■ PROBLEM DETAILS: Can you copy the material from the line with "Task: Click the video progress bar handle" up to and including the line with "Image resolution: width=1252", keeping the requests but scaling each coordinate in the answers by 0.9 and rounding to whole numbers with halves going up? Leave the pictures out of your answer.

==== RECORD LIST ====

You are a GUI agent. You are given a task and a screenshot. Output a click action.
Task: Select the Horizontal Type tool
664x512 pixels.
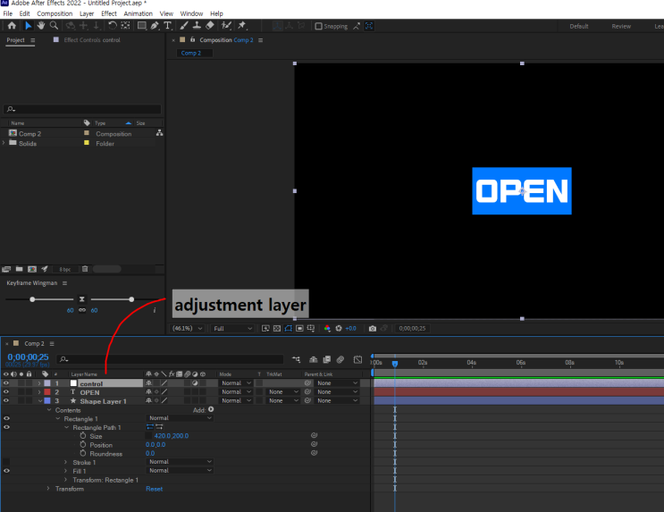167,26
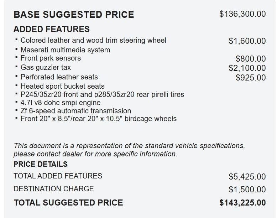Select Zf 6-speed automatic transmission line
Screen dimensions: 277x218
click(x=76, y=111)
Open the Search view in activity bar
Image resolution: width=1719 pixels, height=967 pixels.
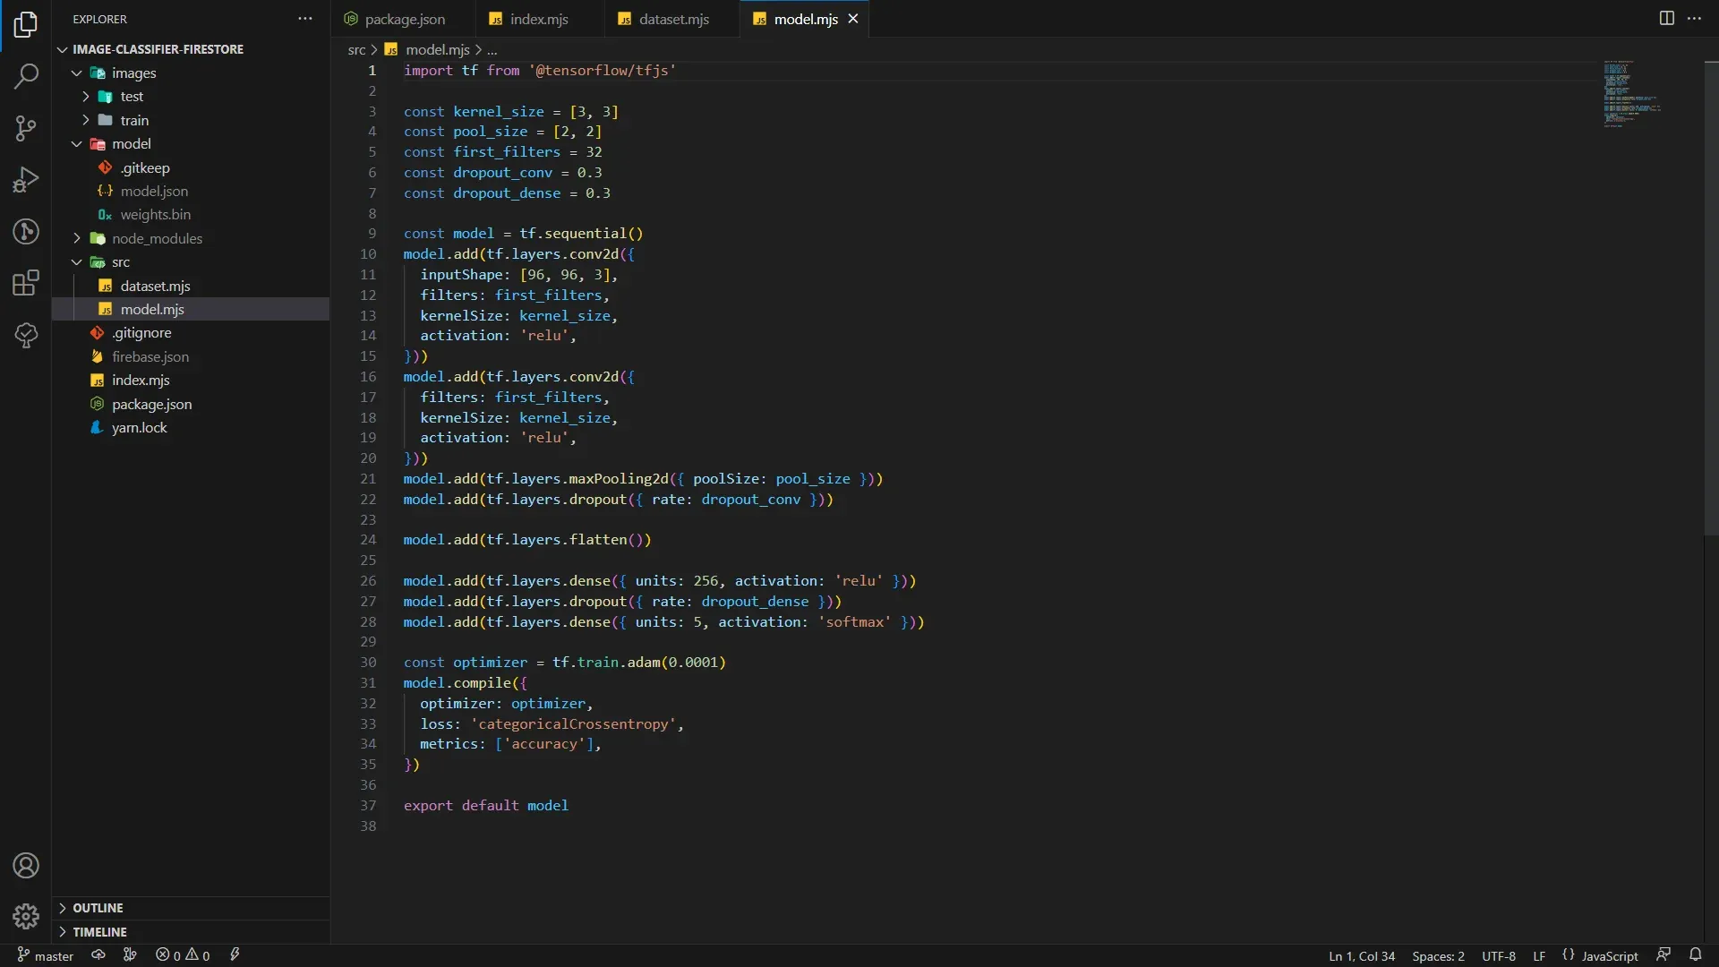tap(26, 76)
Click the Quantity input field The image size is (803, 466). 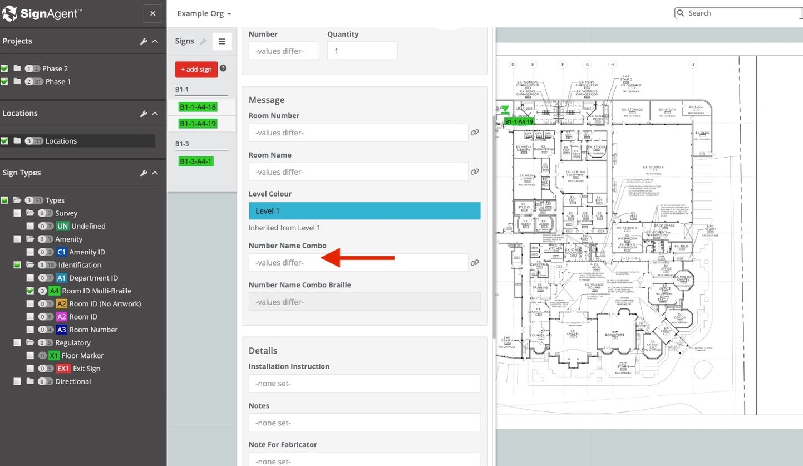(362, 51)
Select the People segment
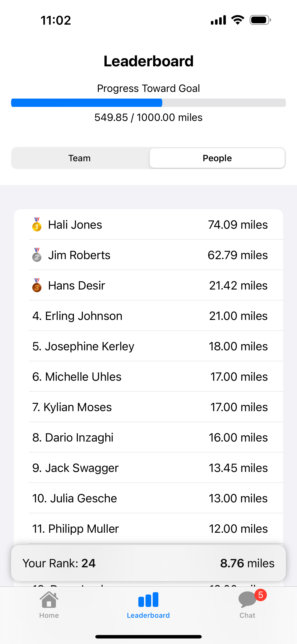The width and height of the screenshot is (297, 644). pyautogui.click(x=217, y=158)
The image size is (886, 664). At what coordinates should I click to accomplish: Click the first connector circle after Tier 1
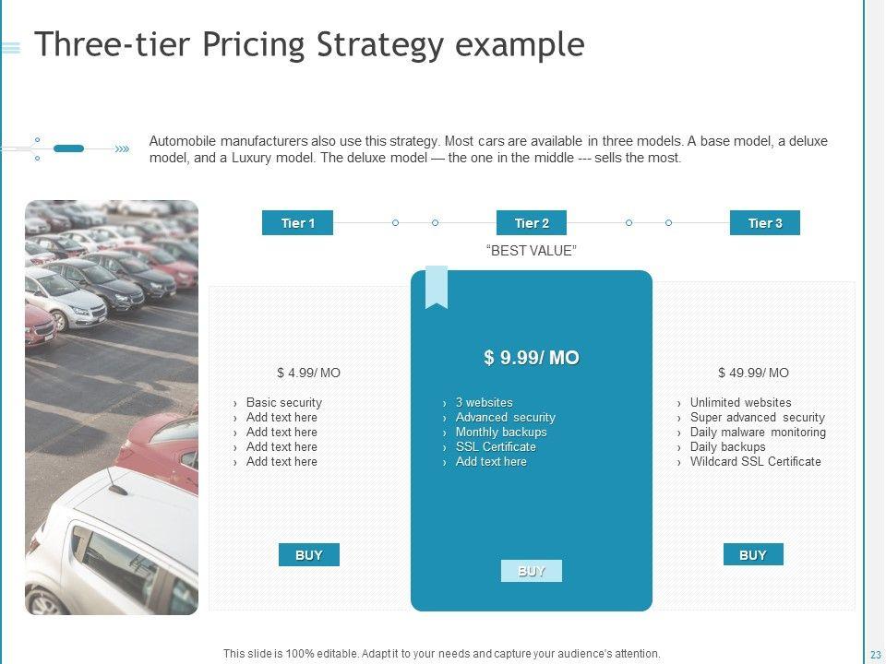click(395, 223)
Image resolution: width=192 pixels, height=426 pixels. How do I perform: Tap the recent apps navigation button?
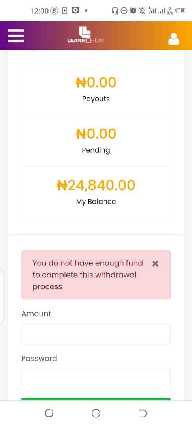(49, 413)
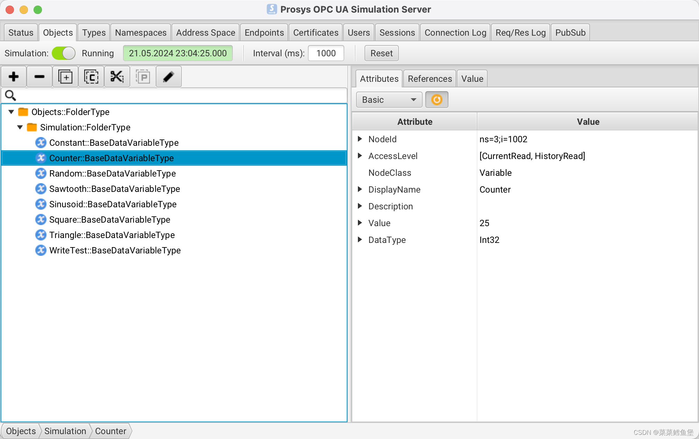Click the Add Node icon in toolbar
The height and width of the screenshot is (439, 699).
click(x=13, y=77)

====
==== RECORD LIST ====

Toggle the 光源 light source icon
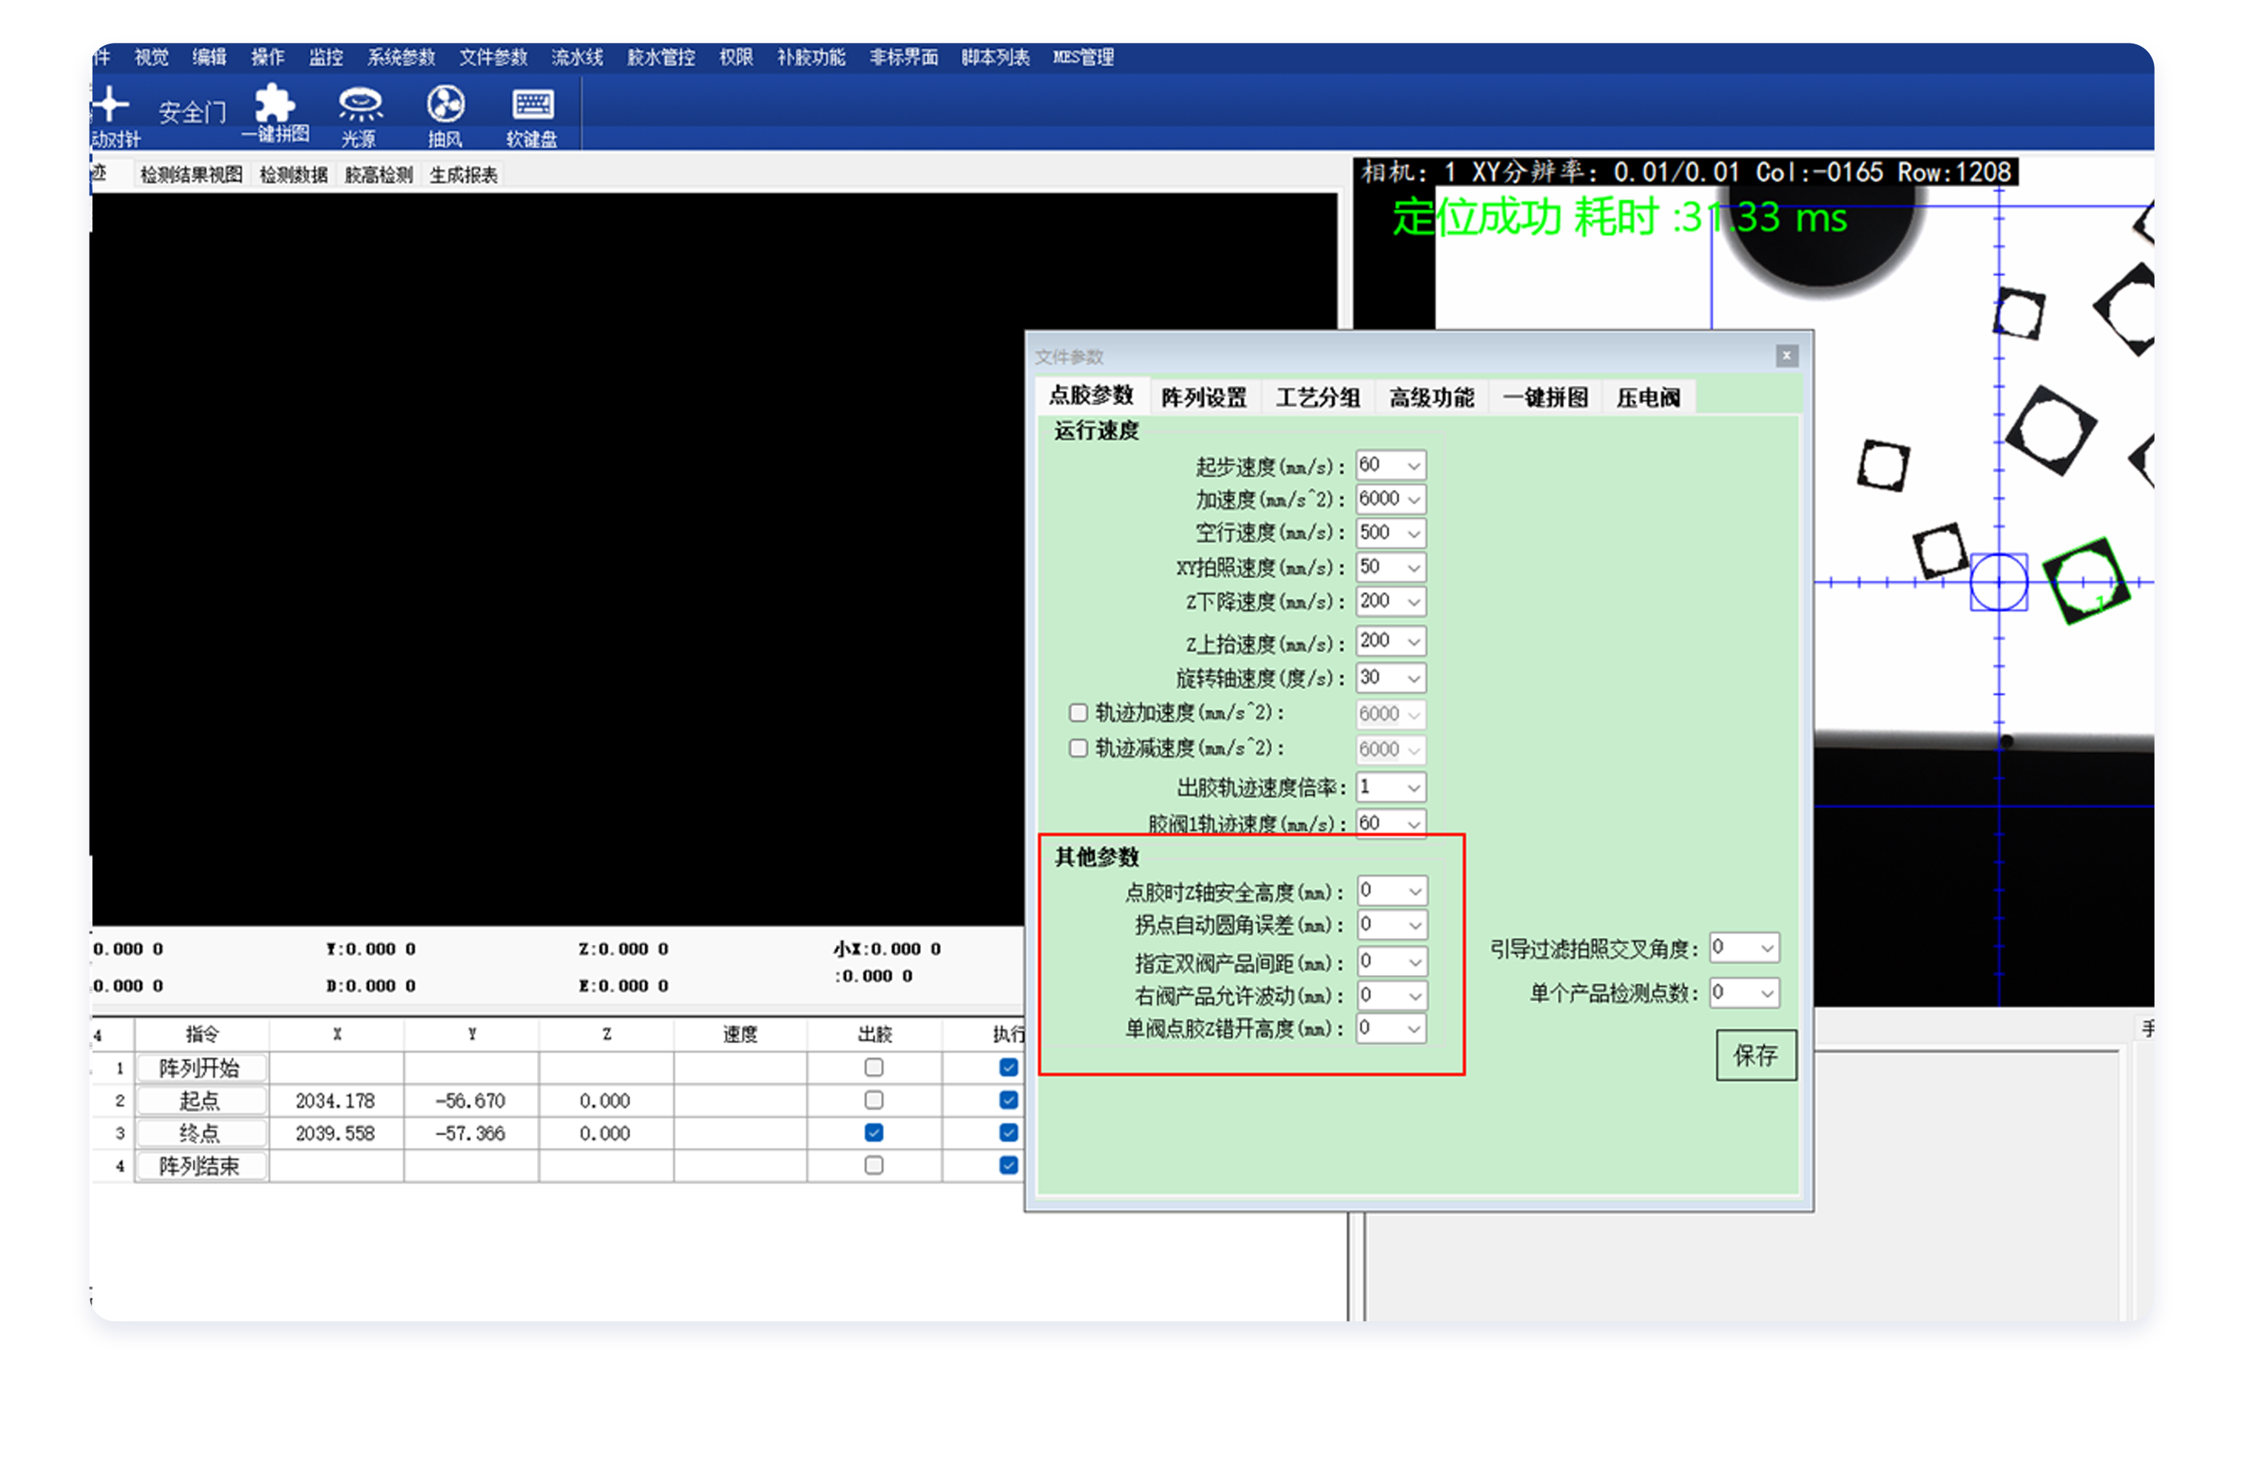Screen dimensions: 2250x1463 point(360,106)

====
==== RECORD LIST ====

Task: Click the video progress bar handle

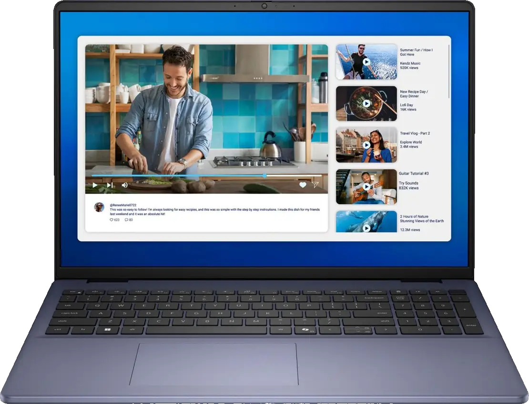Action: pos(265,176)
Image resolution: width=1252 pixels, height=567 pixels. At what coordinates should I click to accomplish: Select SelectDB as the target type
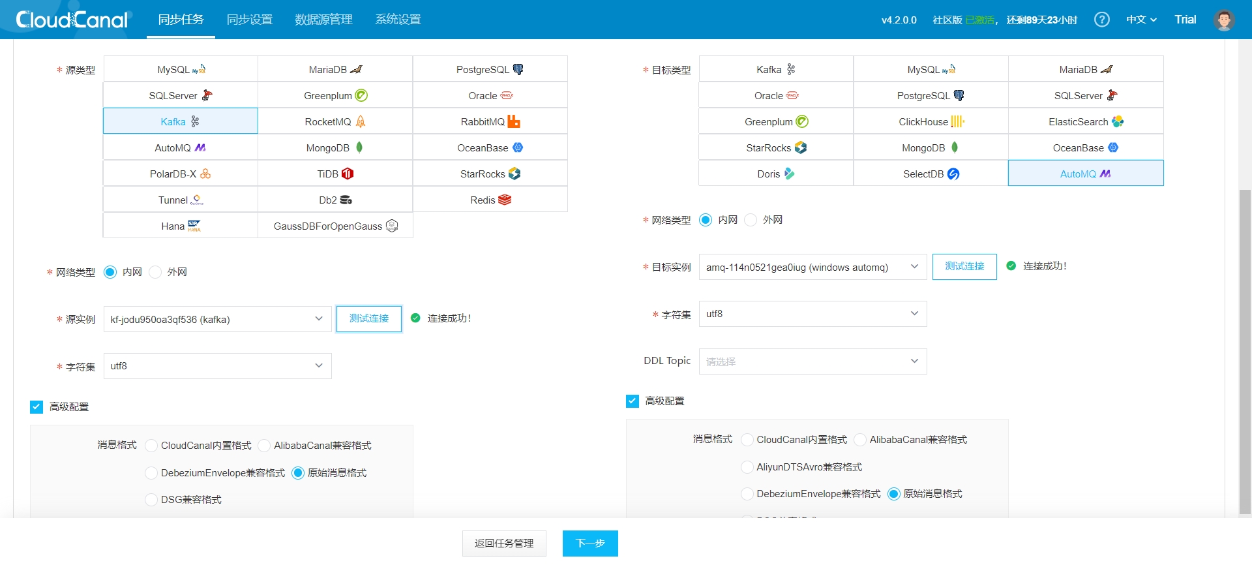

====

■ RESPONSE TO THIS TASK:
Task: Click the video progress bar handle

Action: pos(239,158)
Image resolution: width=1252 pixels, height=567 pixels. At what coordinates should I click to accomplish: Select SelectDB as the target type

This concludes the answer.